▸ **Dataset entries**:
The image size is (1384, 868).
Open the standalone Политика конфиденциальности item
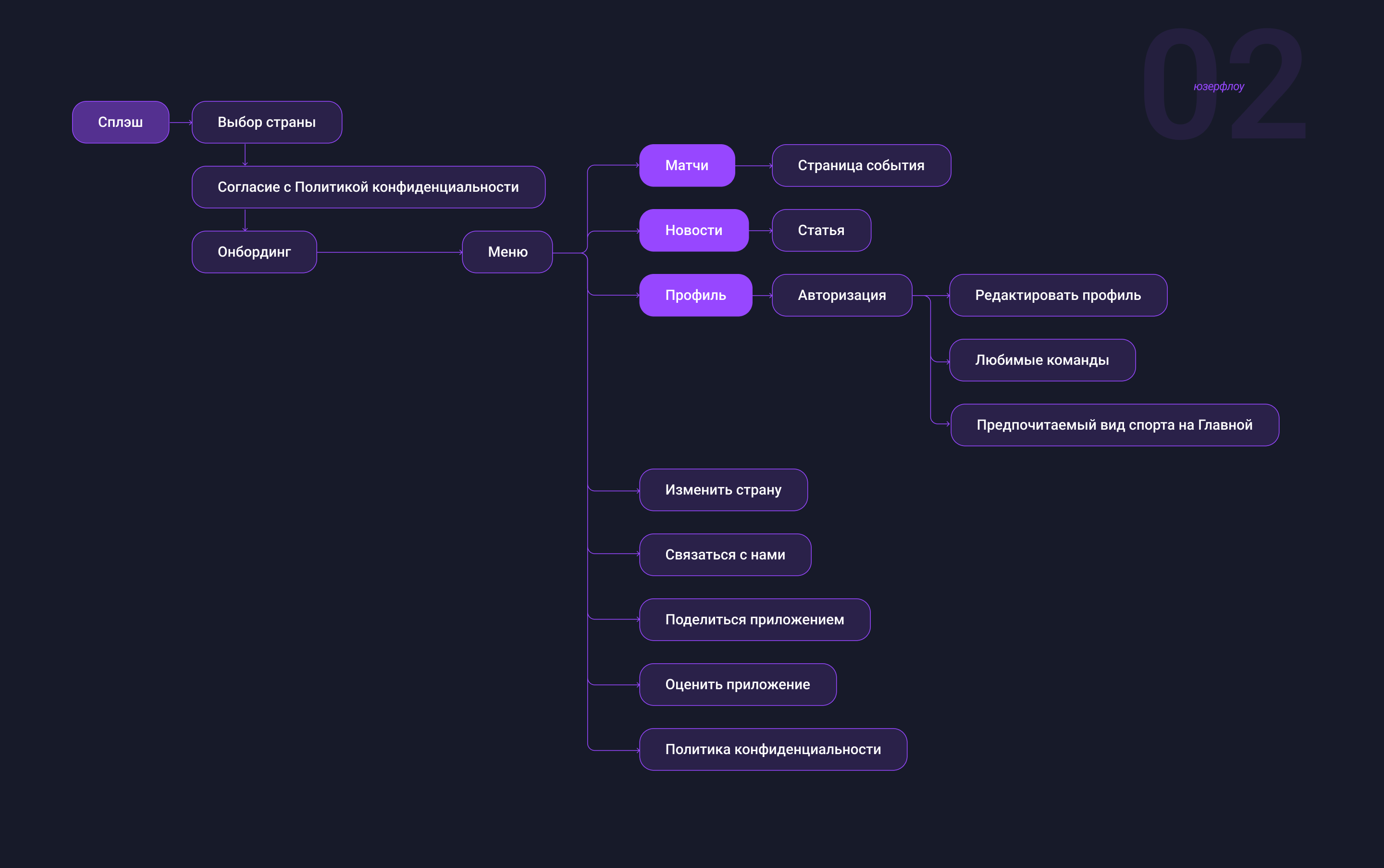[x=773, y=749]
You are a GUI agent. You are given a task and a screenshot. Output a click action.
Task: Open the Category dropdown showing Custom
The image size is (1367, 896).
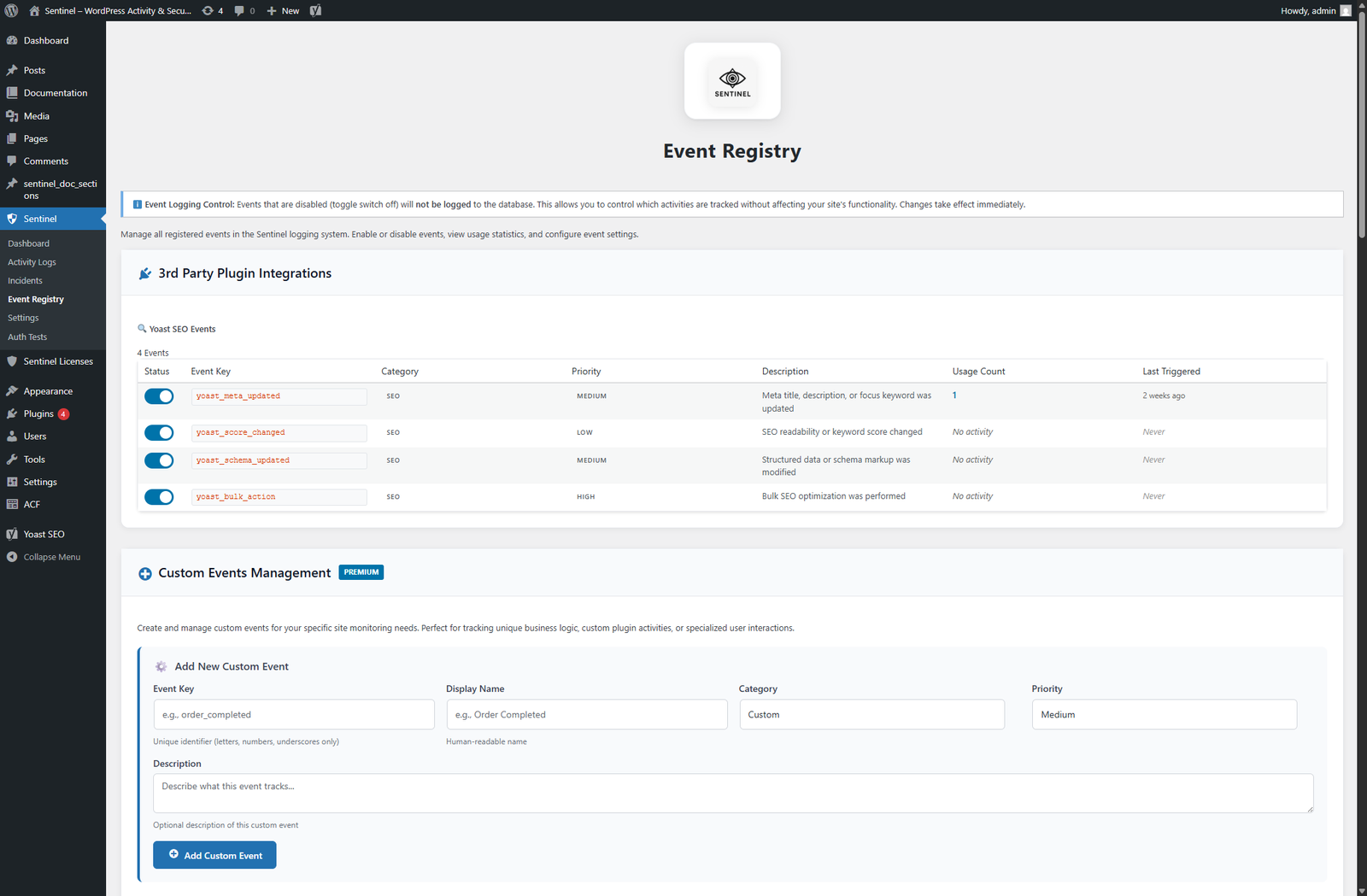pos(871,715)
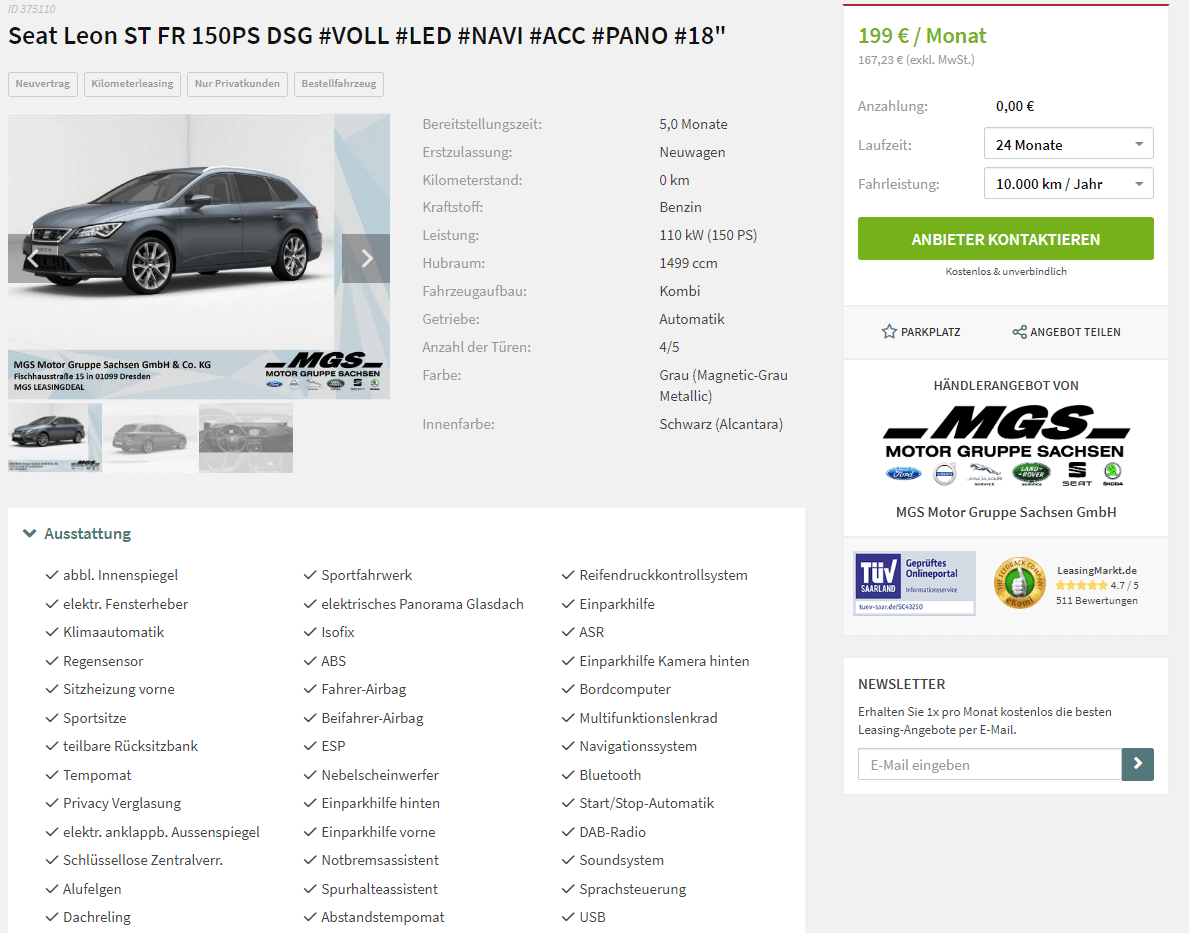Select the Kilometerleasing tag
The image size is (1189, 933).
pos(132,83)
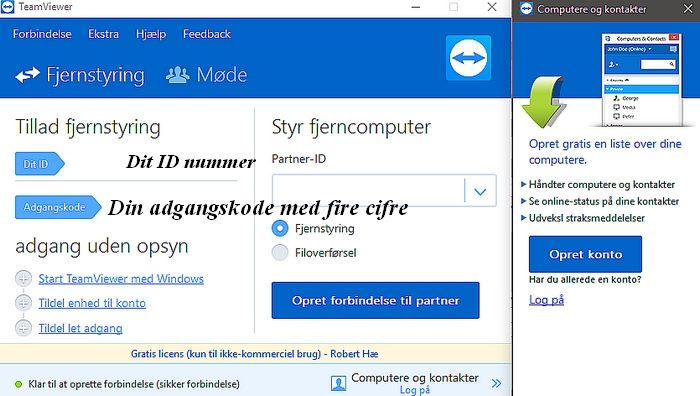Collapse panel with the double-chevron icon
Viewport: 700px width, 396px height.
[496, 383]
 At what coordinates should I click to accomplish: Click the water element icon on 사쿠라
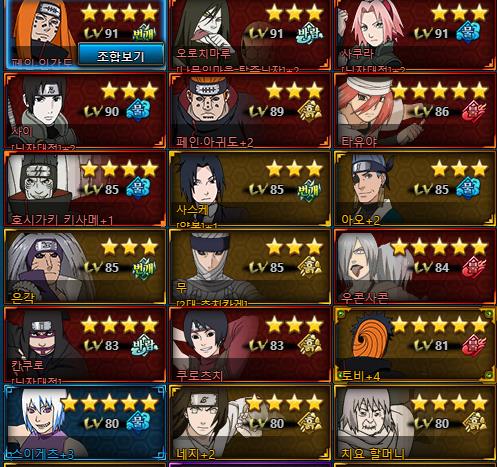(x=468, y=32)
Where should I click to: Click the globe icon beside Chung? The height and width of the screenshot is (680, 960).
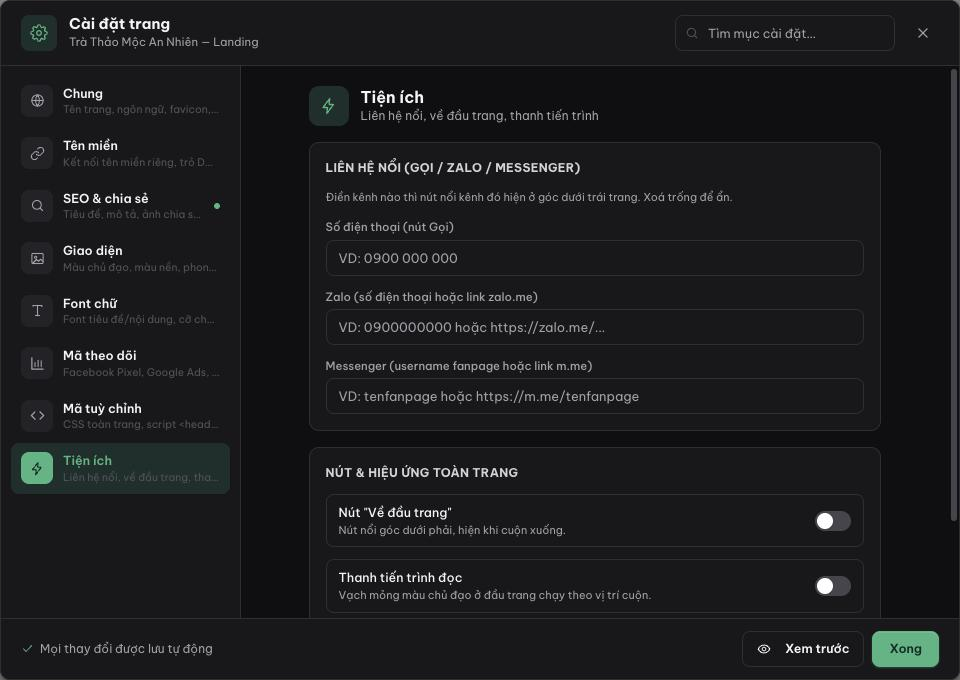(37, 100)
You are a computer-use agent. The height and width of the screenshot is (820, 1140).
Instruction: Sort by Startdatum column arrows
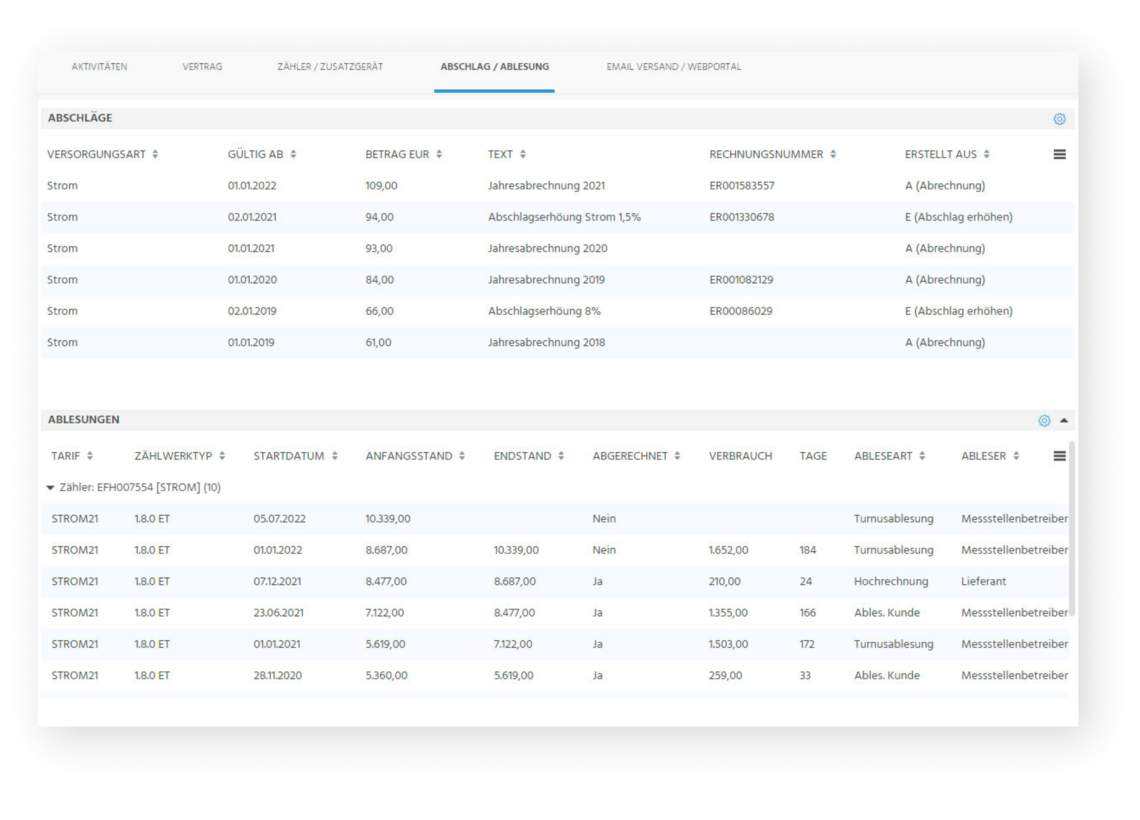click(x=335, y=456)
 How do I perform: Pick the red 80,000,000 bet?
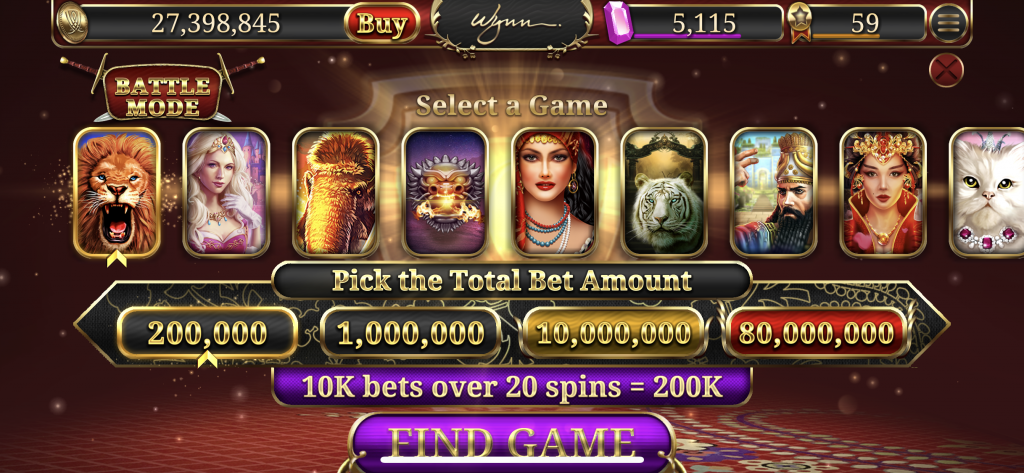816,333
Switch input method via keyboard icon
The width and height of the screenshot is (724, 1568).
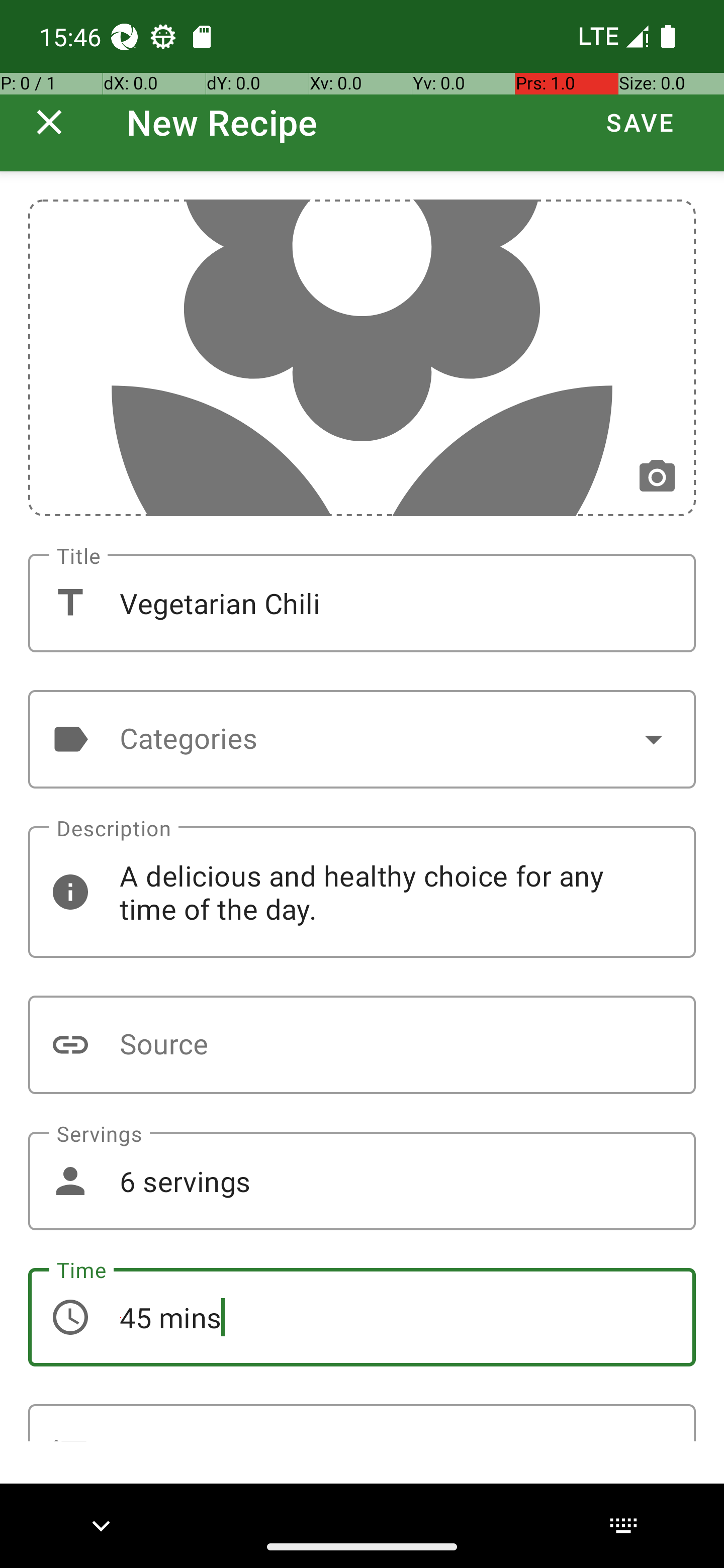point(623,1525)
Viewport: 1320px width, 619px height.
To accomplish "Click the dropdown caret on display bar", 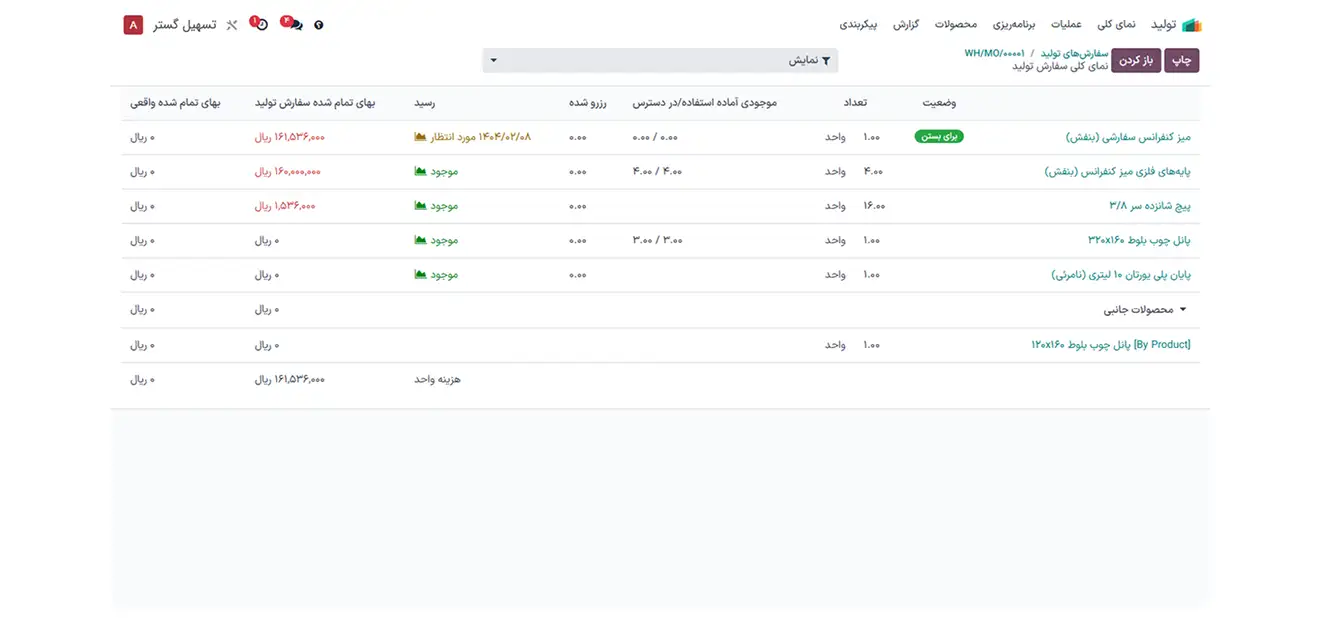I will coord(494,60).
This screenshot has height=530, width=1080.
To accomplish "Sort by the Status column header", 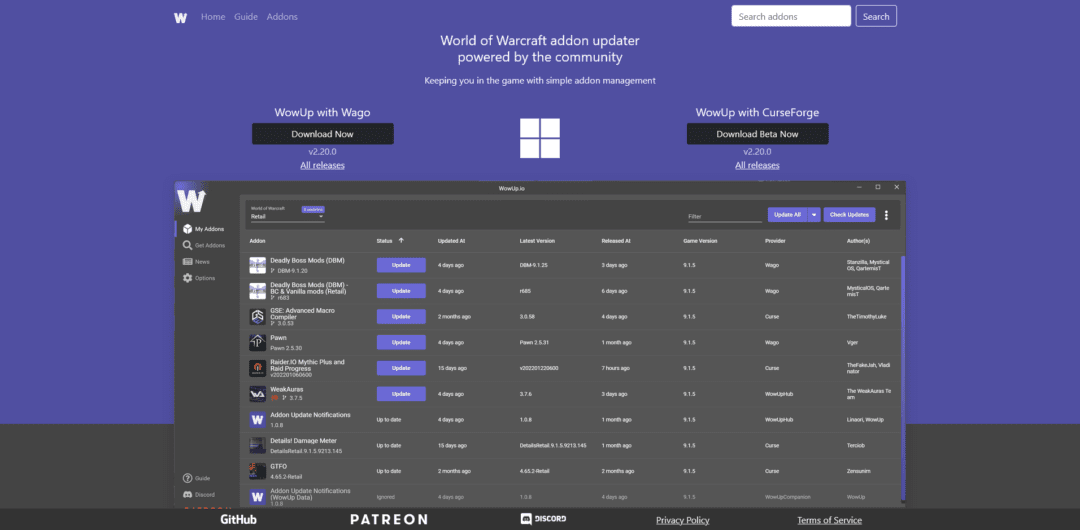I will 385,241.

▸ **What this task involves**: Among the records, find every line holding the word "agent" and copy it.

▸ **Exercise output**:
You are a GUI agent. You are given a task and a screenshot. Output a click action.
You are a computer-use agent. The height and width of the screenshot is (820, 1140).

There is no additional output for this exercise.